Mercaos

Ahora que el capital huye despavorido, camino de oriente, quizá vuelva el tiempo de esos otros mercados, los de verdad, los que tenían nombre de villa, apellido semanal, y se abarrotaban de cestos carreteros con los milagros propios de cada estación. Ahora piescos, ahora guindes, luego manzanines rayones de los pomares, castañes a rebatina en su tiempu, nueces de sabores perdíos, tou eso que sepultaren los hipermercados, donde ahora viven amarradas a las cajas las mismas manos de mujer que tanto sallaron.

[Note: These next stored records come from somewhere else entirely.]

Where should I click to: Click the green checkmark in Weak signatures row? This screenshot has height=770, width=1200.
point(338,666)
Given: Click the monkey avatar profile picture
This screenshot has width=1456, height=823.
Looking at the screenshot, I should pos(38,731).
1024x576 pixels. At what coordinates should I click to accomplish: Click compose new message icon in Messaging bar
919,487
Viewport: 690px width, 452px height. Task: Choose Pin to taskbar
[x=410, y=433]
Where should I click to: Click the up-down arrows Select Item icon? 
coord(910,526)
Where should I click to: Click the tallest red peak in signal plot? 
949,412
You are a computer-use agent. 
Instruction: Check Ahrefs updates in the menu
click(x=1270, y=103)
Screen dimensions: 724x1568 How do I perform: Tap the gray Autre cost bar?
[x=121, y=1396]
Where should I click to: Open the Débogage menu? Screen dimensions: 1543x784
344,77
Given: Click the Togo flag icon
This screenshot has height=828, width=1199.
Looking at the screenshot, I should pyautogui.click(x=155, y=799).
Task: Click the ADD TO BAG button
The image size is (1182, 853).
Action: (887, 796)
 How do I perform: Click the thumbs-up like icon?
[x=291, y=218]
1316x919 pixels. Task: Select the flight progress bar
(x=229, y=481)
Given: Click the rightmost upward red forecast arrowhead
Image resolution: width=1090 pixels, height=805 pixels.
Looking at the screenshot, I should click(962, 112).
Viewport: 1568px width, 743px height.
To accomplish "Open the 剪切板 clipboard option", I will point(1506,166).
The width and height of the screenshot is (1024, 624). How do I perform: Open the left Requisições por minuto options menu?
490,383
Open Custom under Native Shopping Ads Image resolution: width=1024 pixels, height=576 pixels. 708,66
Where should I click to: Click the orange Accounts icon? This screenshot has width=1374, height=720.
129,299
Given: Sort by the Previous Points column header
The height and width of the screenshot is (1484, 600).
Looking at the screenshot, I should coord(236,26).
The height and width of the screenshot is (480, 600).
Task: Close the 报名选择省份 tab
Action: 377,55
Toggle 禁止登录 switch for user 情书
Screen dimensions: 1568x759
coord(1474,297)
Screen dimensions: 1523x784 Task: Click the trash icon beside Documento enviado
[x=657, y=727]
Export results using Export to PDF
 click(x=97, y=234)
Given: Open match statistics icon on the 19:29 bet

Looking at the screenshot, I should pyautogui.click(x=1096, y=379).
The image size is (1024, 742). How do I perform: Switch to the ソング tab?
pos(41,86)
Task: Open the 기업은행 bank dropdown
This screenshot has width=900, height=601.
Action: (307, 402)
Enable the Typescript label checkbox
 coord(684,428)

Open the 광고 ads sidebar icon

Pero precisamente ahora, insisto, quizá venga una nueva juventud para los plantadores y removedores de la huerta local, por ejemplo, o de las carnicerías que digan y vendan, con palabra de honor, ternera de per equí.

Porque coinciden demasiadas veces los camiones de Silvota con la morgal del turismo, haciéndose todos trampa en el vaiveque, una nueva forma de picaresca comercial que se extiende con el público masivo, buscando cosas y quesos lontanos que, pámique, venían a la plaza en la misma caravana y en el coche de atrás.

Y miren qué sencillo sería volver a plantar con semilla y saber de la abuela, y con un curso de descompresión adjunto, no sea que le vaya a dar algo a quien muerda un pimiento patrio, como los de La Cabaña, y le venga un subidón de cuando la infancia, con esos sabores, digo, que parecen sacados de la lámpara de los recuerdos y que rehabilitan la tan vapuleada y maltrecha idea de sabor.

Al fin, el plano de ese tesoro que conduce a los marcados veros no sería tan difícil de seguir: sólo hay que abandonar el “lo mismo me da que me da lo mismo al comprar”, y enveredarse hacia la conocida senda por donde se han ido los huevos de casa, las patatas sin congelar, los pollos con pluma, los tomates, la lechuga, los arbeyos y todas las cosas que, malamán, dejaron de saber a ellas.